Donneur

1. Les reins prélevés chez les sujets en état de mort cérébrale, ou "reins de cadavre", fournissent la majorité des transplantations effectuées dans le monde.La mort cérébrale est une condition relativement rare où une atteinte aigue du cerveau (accident vasculaire cérébral, ou traumatisme cranien lors d'un accident de la circulation) entraine sa destruction irréversible, alors que le coeur continue à battre pendant encore quelques heures, délai qui pourra être utilisé pour prélever l' organe à transplanter.L'activité de prélèvement est organisée par la loi de bioéthique de 1994 qui a maintenu le principe du consentement présumé : "le prélèvement d'organes peut être envisagé dès lors que la personne n'a pas fait connaître, de son vivant, son refus d'un tel prélèvement". Par ailleurs, "si le médecin n'a pas directement connaissance de la volonté du défunt, il doit s'efforcer de recueillir le témoignage de sa famille". La mise en oeuvre récente d'un registre national de refus de prélèvement devrait permettre de diminuer le pourcentage (environ 30%) des refus opposés par des familles mal informées de ces difficiles problèmes

2. Les reins prélevés chez des donneurs vivants sont utilisés dans 5% ( France) à 25% (Etats-Unis) et 40% ( Norvège) des transplantations effectuées, pourcentages variables en fonction des données socio-culturelles de ces pays. L'insuffisance du nombre de reins de cadavre par rapport au nombre de malades dialysés inscrits sur les listes d'attente explique la tendance actuelle à recourir plus volontiers à ce type de donneur.Ce sont en général des membres de la famille, "donneurs vivants apparentés"qui se proposent comme donneur : père, mère, frères, soeurs, cousins.L'extension aux donneurs vivants non apparentés est admise quand il s'agit d'un des conjoints; elle doit être strictement réglementée pour éviter les dérives à motivations financiaires.

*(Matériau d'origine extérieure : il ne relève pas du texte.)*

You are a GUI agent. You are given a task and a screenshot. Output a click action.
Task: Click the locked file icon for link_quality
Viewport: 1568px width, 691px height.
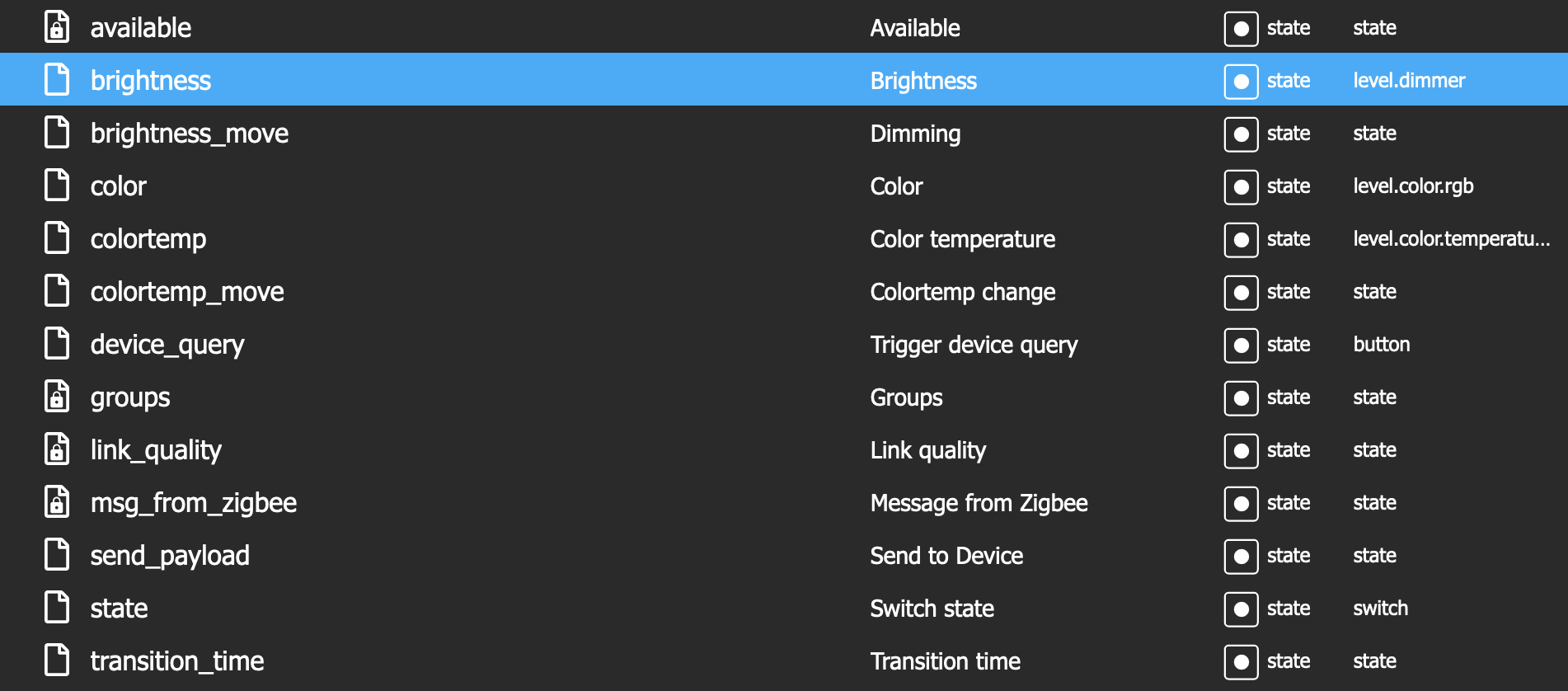click(x=57, y=449)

Les avantages de ce type de greffe sont de meilleurs résultats à long terme, une diminution du délai d'attente, une diminution du coût du traitement. Il faut naturellement que le donneur potentiel soit bien informé des risques qu'il va courrir : non pas risque vital au cours de l'intervention, mais possibilités de complications comme après tout acte chirurgical (infection de la paroi, hématome, complications pulmonaires, douleurs résiduelles), rencontrées dans environ 10% des cas, sans oublier l'arrêt de travail qu'implique l'ablation d'un rein. En revanche, le risque de voir apparaître à moyen et long terme une atteinte du rein restant n'est pas noté dans les études faites sur les sujets ayant donné un rein avec un recul de 20 à 30 années

La décision d'accepter ou non le don d'un rein à partir d'un membre de la famille implique naturellement un bilan médical strictement normal. Des entretiens répétés avec le sujet sont nécessaires pour évaluer ses motivations, lui expliquer les risques, et s'assurer que le don est fait en dehors de toute pression de l'entourage.Si le sujet paraît hésitant, il sera préférable de ne pas le retenir.
En France, la loi précise que le donneur, dûment informé, doit exprimer son consentement devant le Président du tribunal de Grande Instance, et que le donneur ne peut être une personne mineure (ou majeure faisant l'objet d'une mesure de protection légale).

3.Une réglementation est nécessaire. Par exemple en France, les lois de bioéthique de juillet 1994 relatives l'une au respect du corps humain, l'autre au don et à l'utilisation des éléments et produits du corps humain, ont tracé le cadre réglementaire dans lequel travaille l'Etablissement Français des Greffes, qui est chargé d'organiser l'activité de transplantation. La complexité de la "chaine" menant au prélèvement implique une excellente coordination entre les différents équipes mobilisées. Cette coordination est effectuée par un médecin, ou plus souvent par une infirmière coordinatrice dont le rôle est essentiel.